▶ [YOUR TASK]
Lines from the records below that contain the word "computer" are to be copied out.
Start of INFORMATION
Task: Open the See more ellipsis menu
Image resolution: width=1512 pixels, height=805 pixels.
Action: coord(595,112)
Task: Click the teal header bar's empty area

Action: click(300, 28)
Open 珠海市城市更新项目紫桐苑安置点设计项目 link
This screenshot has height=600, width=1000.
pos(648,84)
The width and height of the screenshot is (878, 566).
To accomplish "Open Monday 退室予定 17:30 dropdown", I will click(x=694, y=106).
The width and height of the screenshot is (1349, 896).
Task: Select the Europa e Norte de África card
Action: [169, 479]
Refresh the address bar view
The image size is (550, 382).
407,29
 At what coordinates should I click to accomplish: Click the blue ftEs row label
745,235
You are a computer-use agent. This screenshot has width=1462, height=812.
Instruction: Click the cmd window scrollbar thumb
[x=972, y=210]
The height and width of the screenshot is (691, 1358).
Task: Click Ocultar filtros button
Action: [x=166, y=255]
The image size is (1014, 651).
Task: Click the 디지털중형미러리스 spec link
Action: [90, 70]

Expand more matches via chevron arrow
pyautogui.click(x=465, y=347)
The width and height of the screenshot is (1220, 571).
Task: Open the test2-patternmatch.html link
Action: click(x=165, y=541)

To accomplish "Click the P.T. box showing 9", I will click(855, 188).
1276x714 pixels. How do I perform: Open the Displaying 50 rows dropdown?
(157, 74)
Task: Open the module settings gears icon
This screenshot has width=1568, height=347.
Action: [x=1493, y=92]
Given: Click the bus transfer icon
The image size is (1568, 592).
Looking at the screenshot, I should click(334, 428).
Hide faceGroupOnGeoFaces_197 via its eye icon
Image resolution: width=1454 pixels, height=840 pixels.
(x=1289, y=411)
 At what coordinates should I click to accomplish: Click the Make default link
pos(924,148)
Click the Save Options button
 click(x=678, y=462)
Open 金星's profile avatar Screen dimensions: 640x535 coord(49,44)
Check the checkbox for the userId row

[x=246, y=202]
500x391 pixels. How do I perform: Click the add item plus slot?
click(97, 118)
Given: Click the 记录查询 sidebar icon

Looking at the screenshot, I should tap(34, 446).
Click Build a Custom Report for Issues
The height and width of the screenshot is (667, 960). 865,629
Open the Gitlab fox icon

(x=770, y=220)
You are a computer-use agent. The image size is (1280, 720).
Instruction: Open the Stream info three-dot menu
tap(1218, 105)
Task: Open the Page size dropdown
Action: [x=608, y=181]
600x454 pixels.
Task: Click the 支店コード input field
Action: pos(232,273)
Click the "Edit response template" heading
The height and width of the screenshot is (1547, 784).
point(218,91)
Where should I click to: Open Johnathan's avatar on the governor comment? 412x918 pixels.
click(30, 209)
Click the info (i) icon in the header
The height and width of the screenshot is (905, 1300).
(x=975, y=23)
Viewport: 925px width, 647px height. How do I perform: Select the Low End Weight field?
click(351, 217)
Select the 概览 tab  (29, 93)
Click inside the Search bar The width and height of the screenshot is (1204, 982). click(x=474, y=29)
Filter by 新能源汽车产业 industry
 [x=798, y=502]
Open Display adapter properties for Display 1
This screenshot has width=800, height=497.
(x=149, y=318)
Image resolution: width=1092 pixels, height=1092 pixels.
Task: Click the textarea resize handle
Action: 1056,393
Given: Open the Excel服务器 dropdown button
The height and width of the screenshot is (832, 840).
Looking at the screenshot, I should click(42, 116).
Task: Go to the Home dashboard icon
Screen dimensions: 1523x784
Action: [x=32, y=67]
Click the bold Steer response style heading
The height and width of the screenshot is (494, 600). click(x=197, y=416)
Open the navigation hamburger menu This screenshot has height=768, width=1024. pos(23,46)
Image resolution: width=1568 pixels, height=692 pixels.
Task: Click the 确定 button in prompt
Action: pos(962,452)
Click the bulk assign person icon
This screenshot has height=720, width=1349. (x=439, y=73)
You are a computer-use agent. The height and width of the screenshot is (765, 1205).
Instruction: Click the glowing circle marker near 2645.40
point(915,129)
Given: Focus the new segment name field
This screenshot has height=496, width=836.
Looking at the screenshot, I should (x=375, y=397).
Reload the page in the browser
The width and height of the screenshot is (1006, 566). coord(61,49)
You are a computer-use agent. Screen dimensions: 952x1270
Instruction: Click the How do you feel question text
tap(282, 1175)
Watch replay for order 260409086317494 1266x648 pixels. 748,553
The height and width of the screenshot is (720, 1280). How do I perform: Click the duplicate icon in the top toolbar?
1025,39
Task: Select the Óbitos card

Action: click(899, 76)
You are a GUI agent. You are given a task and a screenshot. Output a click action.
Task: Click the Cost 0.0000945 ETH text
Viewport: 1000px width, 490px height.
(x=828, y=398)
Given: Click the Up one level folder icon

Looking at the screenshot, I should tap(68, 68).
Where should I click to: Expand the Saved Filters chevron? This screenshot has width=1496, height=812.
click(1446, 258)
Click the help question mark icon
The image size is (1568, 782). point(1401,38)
End of INFORMATION
▶ [EXERCISE OUTPUT]
You are a computer-use agent. This screenshot has width=1462, height=812.
You are a computer-use agent. The image size is (1280, 720).
You are a computer-use agent. The height and width of the screenshot is (765, 1205).
You are a computer-use agent. Screen dimensions: 952x1270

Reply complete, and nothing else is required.